*Teks Bacaan*.
>>
Bisnis.com, JAKARTA – Harga nikel mencetak rebound dan mendekati level tertingginya dalam 5 tahun seiring dengan kenaikan permintaan dari China. Prospek harga nikel juga diperkuat dengan tren permintaan kendaraan listrik.
Pada penutupan perdagangan Selasa (12/1/2021), harga nikel pada London Metal Exchange (LME) terpantau sempat naik hingga US$17.891 per ton. Catatan ini semakin dekat dengan posisi harga nikel tertinggi pada September 2019 sebesar US$18.600 per ton.
Adapun level harga yang dicatatkan pada pekan lalu membuat harga nikel telah naik 62 persen sejak jatuh pada level terendahnya pada Maret 2020. Anjloknya harga disebabkan oleh pertumbuhan ekonomi China yang terhambat karena pandemi virus corona.
<<
Salin dengan tepat bagian teks tentang harga nikel dari "Pada penutupan perdagangan" sampai "US$18.600 per ton.". Materi berikut tidak berkaitan dengan teks tentang harga nikel.

*Materi Tersedia*.
>>
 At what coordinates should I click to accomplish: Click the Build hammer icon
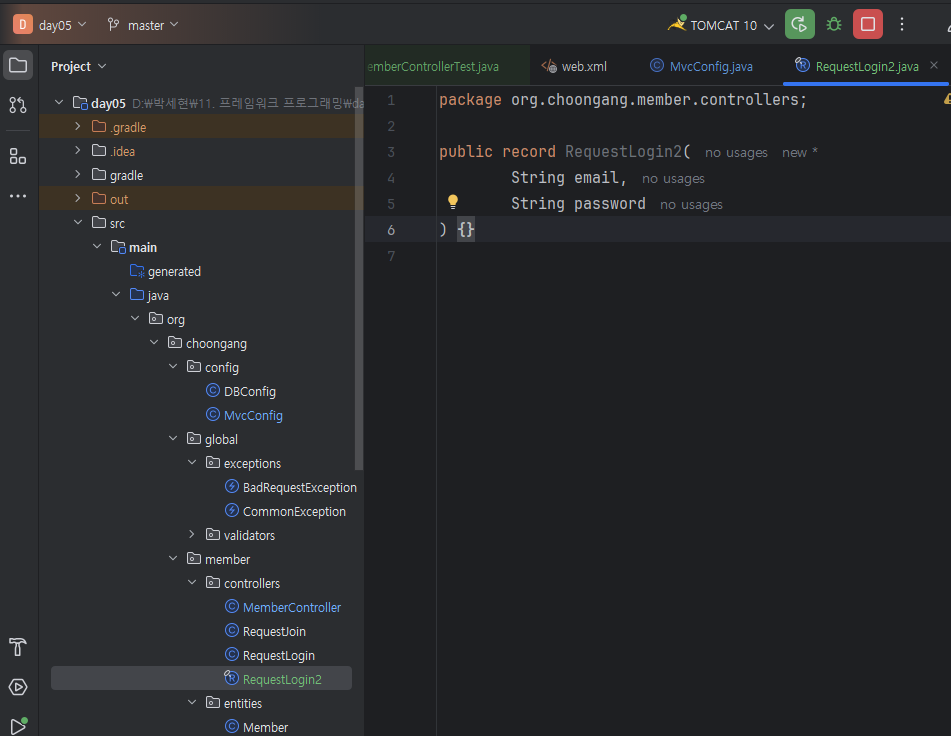click(18, 647)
<<
*Jawaban*.
Pada penutupan perdagangan Selasa (12/1/2021), harga nikel pada London Metal Exchange (LME) terpantau sempat naik hingga US$17.891 per ton. Catatan ini semakin dekat dengan posisi harga nikel tertinggi pada September 2019 sebesar US$18.600 per ton.